大概是黑夜帶來了無窮的想像,他把手裡的皮包隨手放在地上,走過去將她抱起來。
這一抱,就把楊玉燕腦子裡的菜單抱跑了,她瞬間忘了她原本想乾什麼。
蘇純鈞還想著“正事”。
“你說哪裡有吃的?”
——雖然現在沒有人。
——雖然現在的天是黑的。
——雖然似乎天時地利與人和都齊了。
——但他還是不敢越雷池一步。
那還能乾什麼呢?
隻能繼續做夜宵吃了。
於是,在這漆黑的深夜裡,一男一女,單獨相處,其中,女子穿著睡衣,被男子抱在懷中,兩人於漆黑中——在廚房探索,找出了放涼饅頭的大筐,找到了醬菜罐子,找到了碗筷,還找到了酒精爐。

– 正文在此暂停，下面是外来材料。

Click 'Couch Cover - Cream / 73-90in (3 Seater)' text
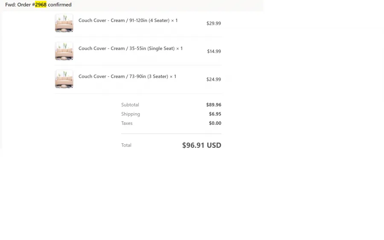The image size is (384, 240). point(123,76)
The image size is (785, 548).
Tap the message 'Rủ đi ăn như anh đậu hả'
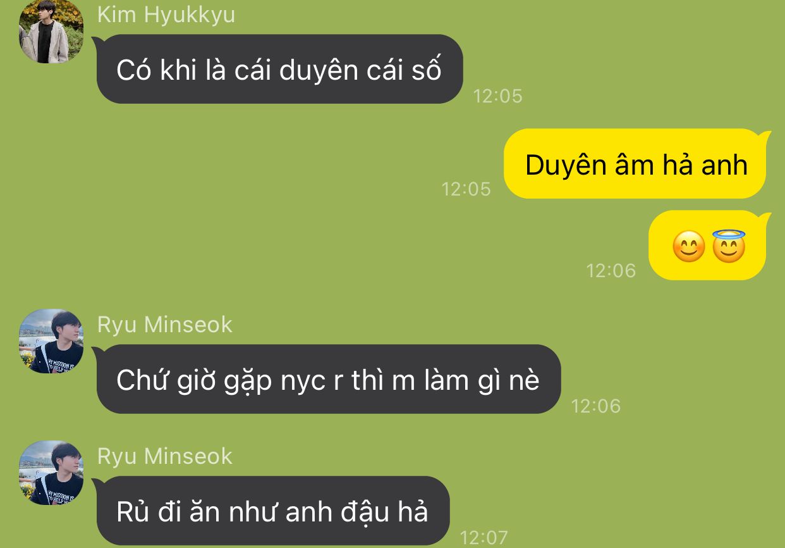point(273,511)
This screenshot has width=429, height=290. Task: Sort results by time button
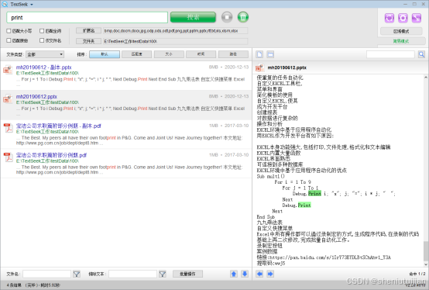(201, 54)
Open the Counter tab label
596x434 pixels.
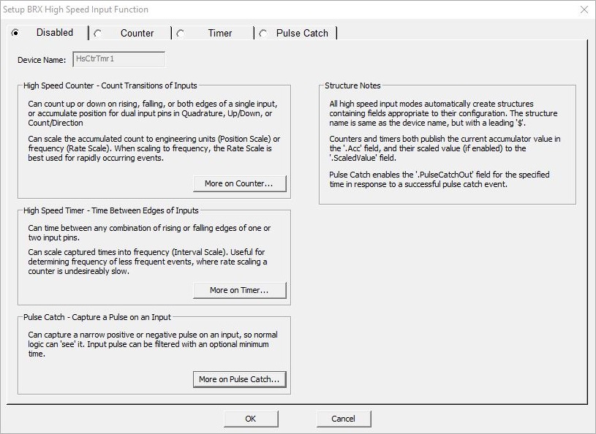click(x=137, y=34)
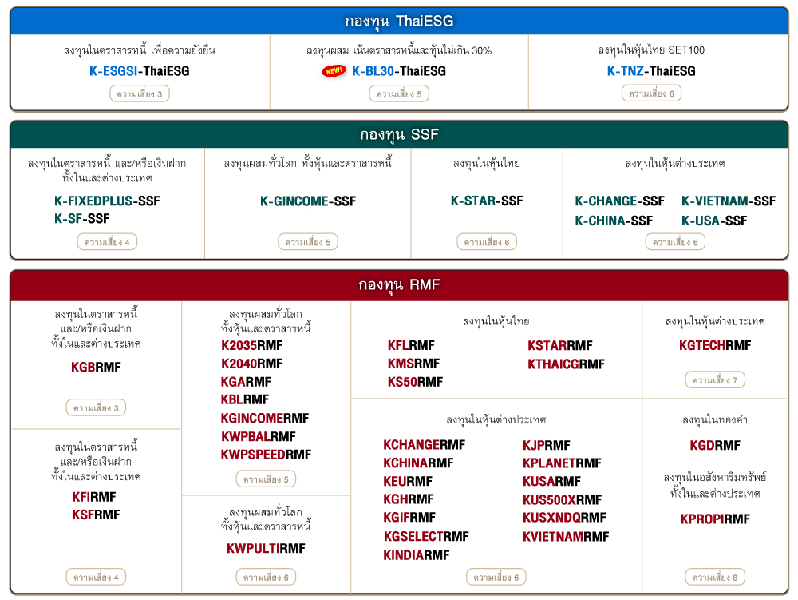Click the กองทุน RMF section header
The height and width of the screenshot is (600, 798).
pyautogui.click(x=399, y=285)
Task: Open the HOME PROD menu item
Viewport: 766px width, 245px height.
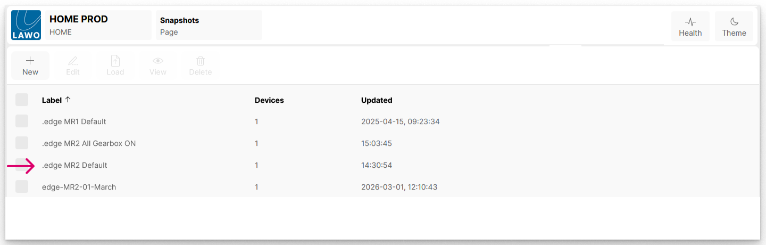Action: pos(98,25)
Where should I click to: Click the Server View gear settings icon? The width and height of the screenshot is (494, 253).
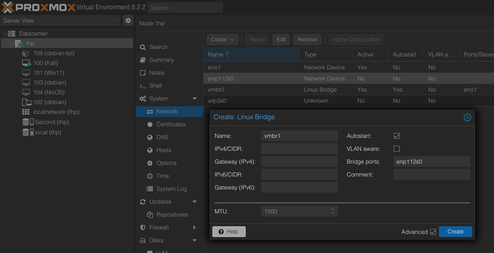128,20
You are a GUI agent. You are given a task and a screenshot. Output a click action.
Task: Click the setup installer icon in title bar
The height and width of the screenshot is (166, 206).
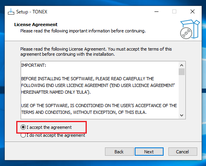click(11, 12)
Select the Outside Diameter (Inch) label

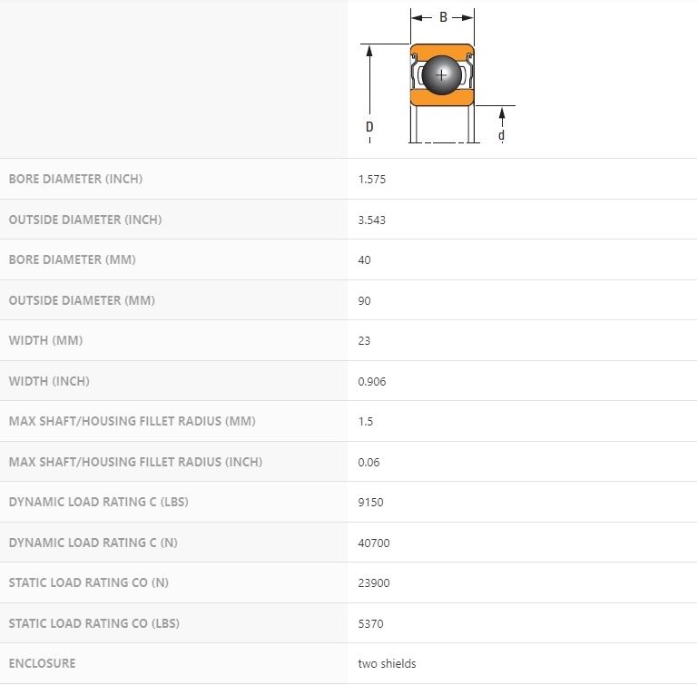click(85, 220)
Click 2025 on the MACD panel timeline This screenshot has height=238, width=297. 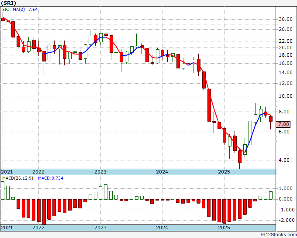224,228
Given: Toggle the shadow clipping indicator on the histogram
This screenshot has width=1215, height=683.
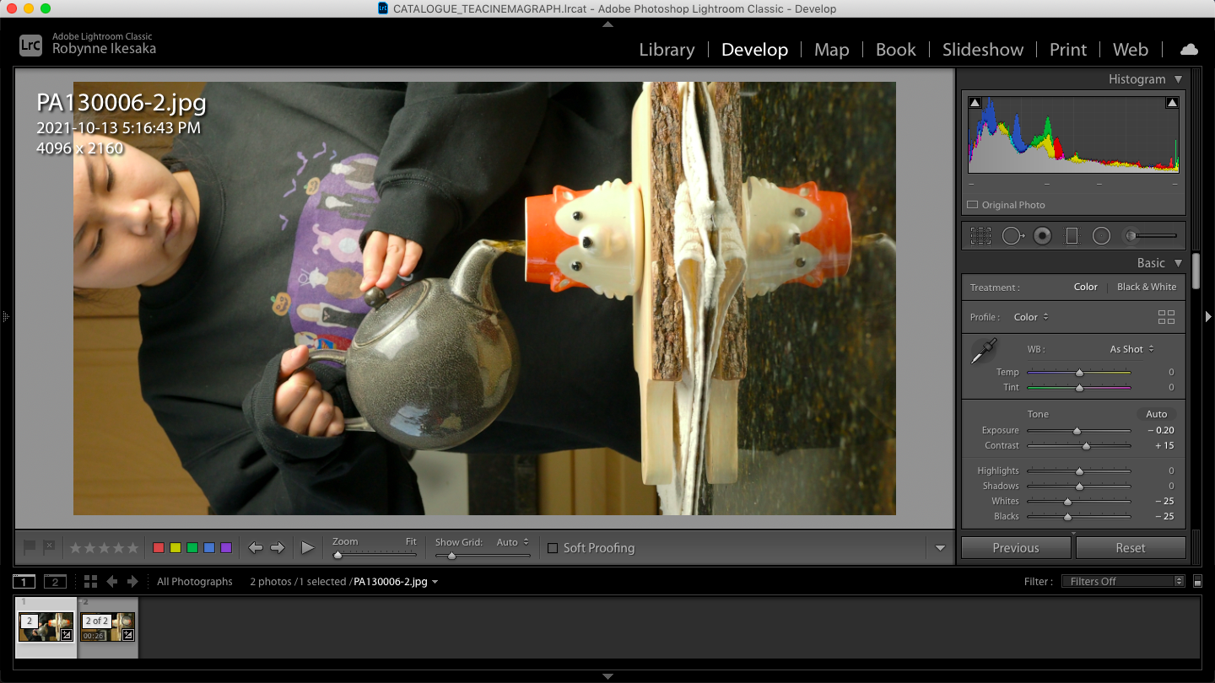Looking at the screenshot, I should (x=975, y=101).
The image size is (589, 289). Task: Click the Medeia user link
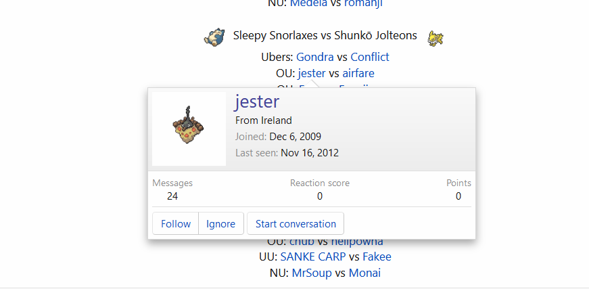(309, 4)
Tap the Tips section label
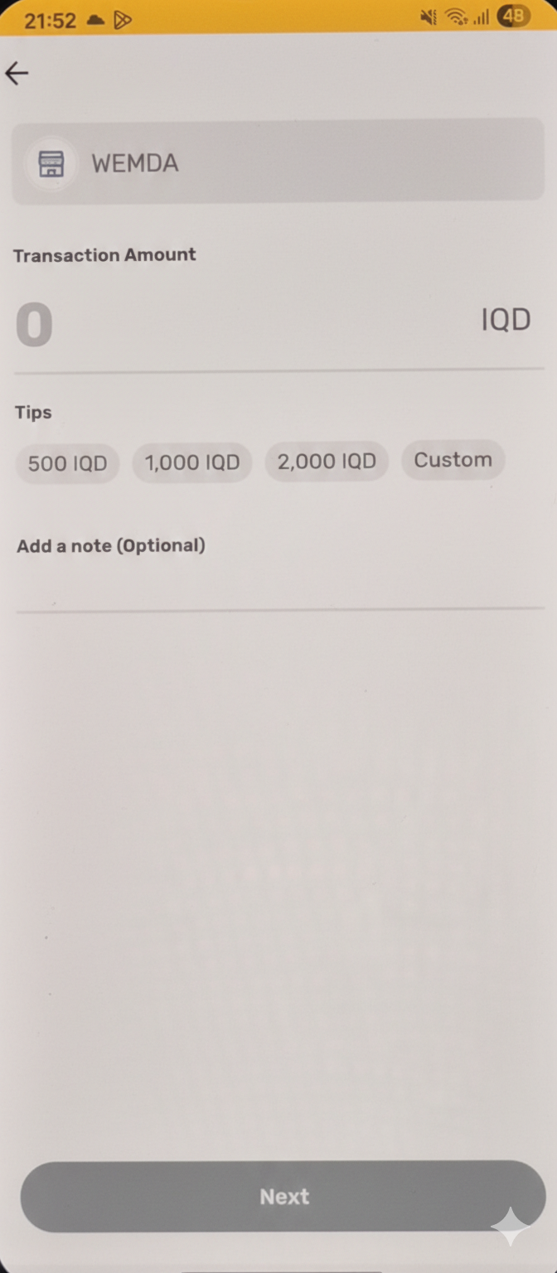This screenshot has width=557, height=1273. 33,412
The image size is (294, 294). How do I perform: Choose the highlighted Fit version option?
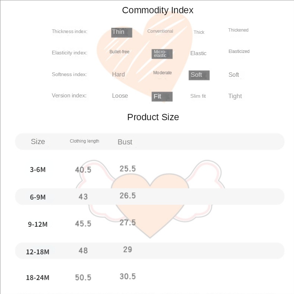click(162, 96)
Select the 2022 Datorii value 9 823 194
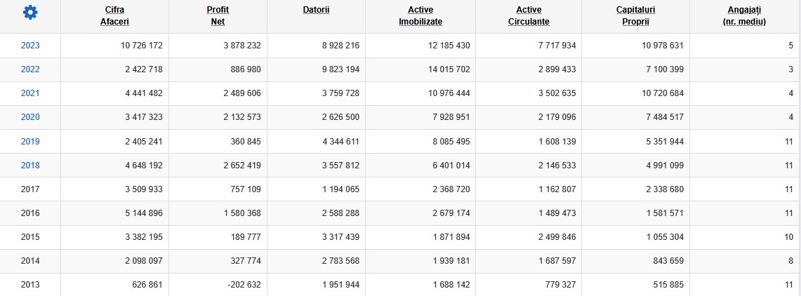Screen dimensions: 801x296 click(340, 69)
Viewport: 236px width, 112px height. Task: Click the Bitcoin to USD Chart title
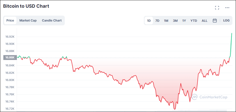pyautogui.click(x=26, y=6)
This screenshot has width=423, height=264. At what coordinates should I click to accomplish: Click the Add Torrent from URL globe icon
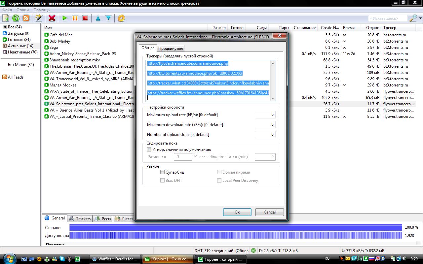click(16, 18)
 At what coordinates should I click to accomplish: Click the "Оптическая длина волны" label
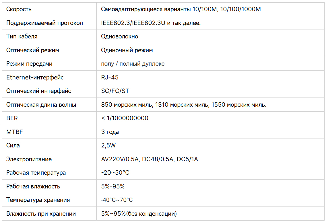click(x=41, y=105)
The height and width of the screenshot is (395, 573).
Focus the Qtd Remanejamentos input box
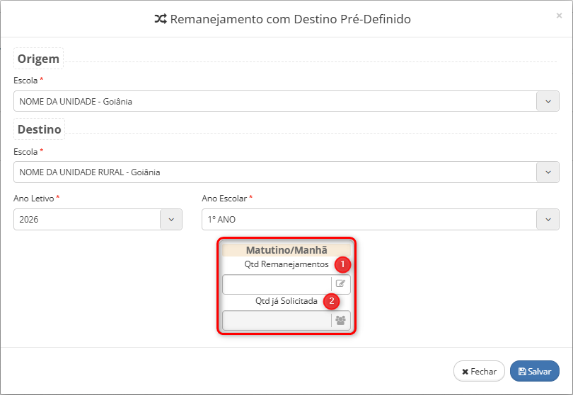tap(277, 284)
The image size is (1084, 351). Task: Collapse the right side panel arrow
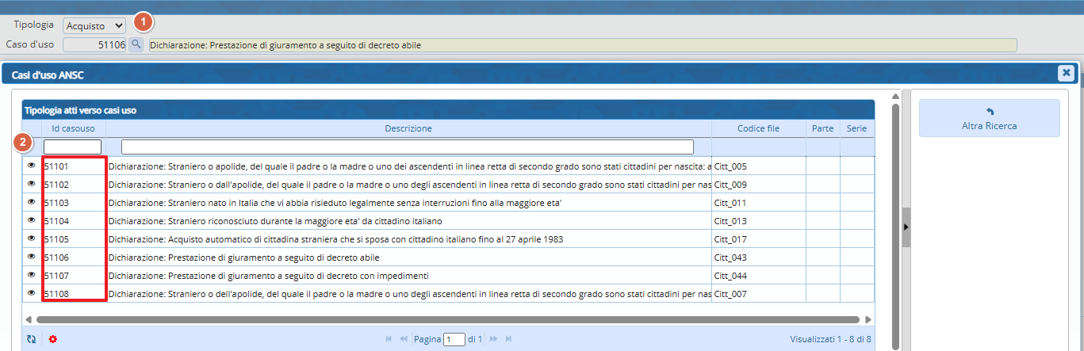click(906, 227)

打開酒精爐的玻璃帽子,拿火柴點著,放上鐵架子,擺上玻璃量杯,往裡注入清水,待水沸騰後,加入一根切片的黃瓜,打入一個雞蛋花,再放一小把蝦米,加一點香油,一個黃瓜雞蛋湯就做好了。
再將玻璃量杯取下,放上一張鐵絲網,將切成片的涼饅頭放在上麵烤,適時翻麵,等其焦黃,散發出香味,即可食用。
於是烤饅頭片也做好了。
楊玉燕坐在桌子上,把張媽醃好的醬黃瓜夾出來放在小碟子中,一邊不忘誇一誇張媽的手藝:“這黃瓜醃得可好吃了,是甜的!”
甜辣口的醬黃瓜,確實十分的美味和下飯。
蘇純鈞站在桌子旁,自己端著玻璃罐子喝湯,被未婚妻用小手拿著烤饅頭片喂著,自己再空出一隻手拿筷子挾醬黃瓜吃。
香啊。
隔著走廊,漆黑的樓梯上,施無為打著哈欠,坐在台階上,暗中歎氣。
他在背書,聽到楊玉蟬和楊玉燕那屋的門響了,以為楊玉蟬想下樓來喝水什麼的,特意想跟出來幫她打開燈,沒料到遛出來的是楊玉燕,更沒料到會撞上蘇純鈞跟她半夜幽會。
當然,最沒料到的,還是這兩人半夜幽會是拿代教授的酒精爐子煮夜宵吃。
他留到現在就是擔心楊玉燕被蘇純鈞欺負了。都是男人,他實在是信不過蘇純鈞自己的定力。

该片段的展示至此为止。